Let $ n \geq 3 $. By factorising $ n $ or $n + 1 $ (as appropriate), show that $ \mathbb{Z}[\sqrt{-n}] $ is not a UFD.
My thoughts so far:
Define $ N(a + b \sqrt{-n}) = a^2 + n b^2 $.
Suppose $ n $ is odd. Then $ n + 1 $ is even, say $ n + 1 = 2k $. Now $ N(2) = 4 $, and the norm of an element in this ring can never be 2, so we have that 2 is irreducible. Now note that $ 1 + n = (1 + \sqrt{-n})(1 - \sqrt{-n}) $. Is $ 1 + \sqrt{-n} $ irreducible? Well, if $ 1 + \sqrt{-n} = z_1 z_2 $, then $ N(z_1)N(z_2) = 1 + n $. So $ N(z_i) \leq \frac{n+1}{2} < n $. But this means both $ z_i$ must be purely real, which clearly can't be the case.
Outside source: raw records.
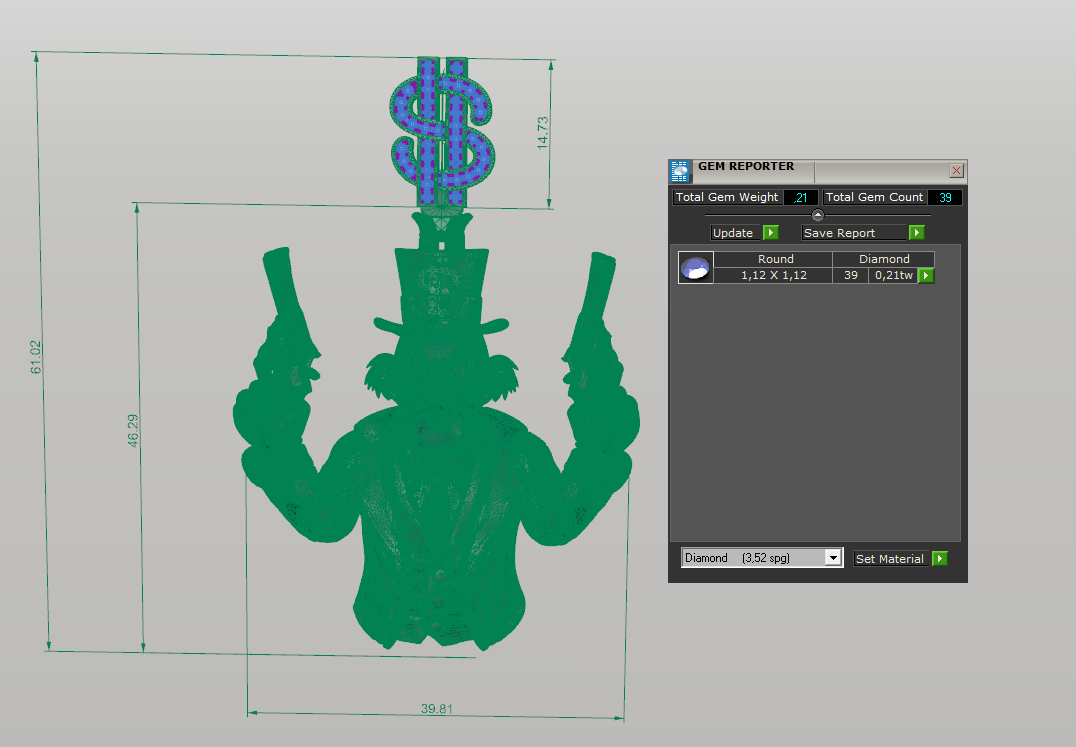Click the Update text button
This screenshot has width=1076, height=747.
click(734, 233)
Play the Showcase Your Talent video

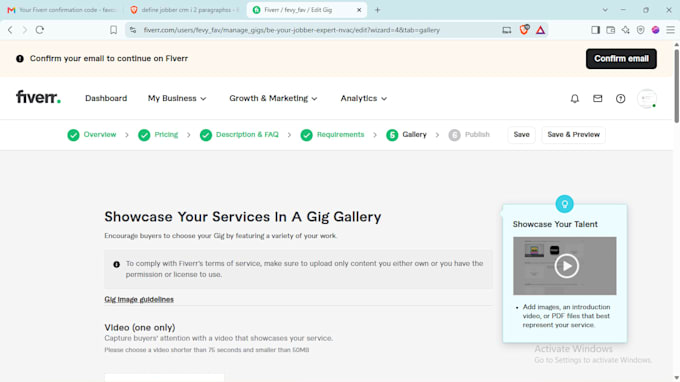click(566, 266)
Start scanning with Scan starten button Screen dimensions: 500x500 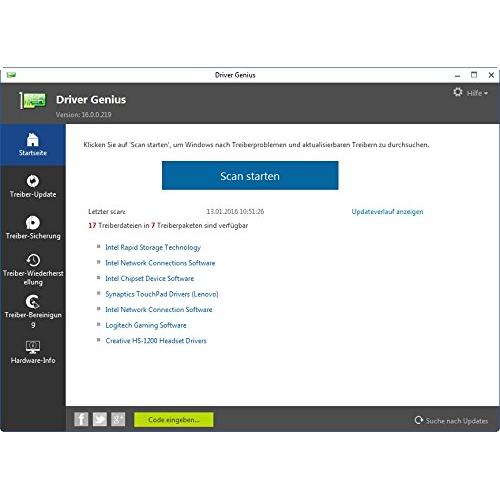[x=250, y=176]
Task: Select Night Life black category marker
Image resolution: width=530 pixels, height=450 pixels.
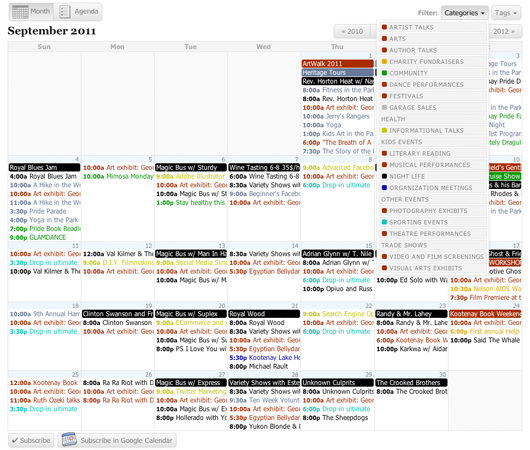Action: (x=384, y=176)
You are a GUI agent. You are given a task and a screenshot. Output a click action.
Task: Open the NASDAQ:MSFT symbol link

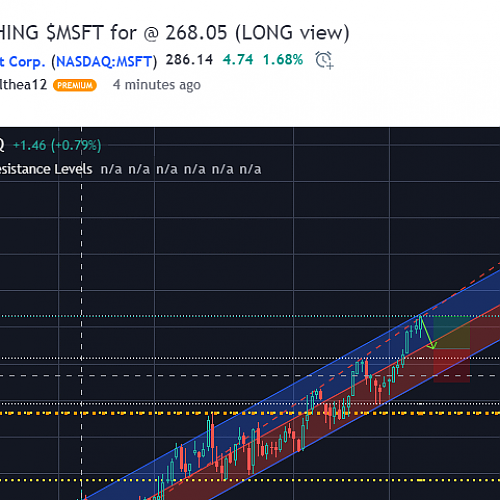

Similarly, $ 1 - \sqrt{-n} $ is irreducible. Neither of these factors are equal to 2, and so 2 appears in one factorisation but not another. Hence for $ n $ odd, we don't have a UFD.
What about $n$ even? How can I factorise $ n $ other than as $ 2k $ for some $k $?
Thanks
EDIT: I overlooked $ n = \sqrt{-n} ( -\sqrt{n}) $!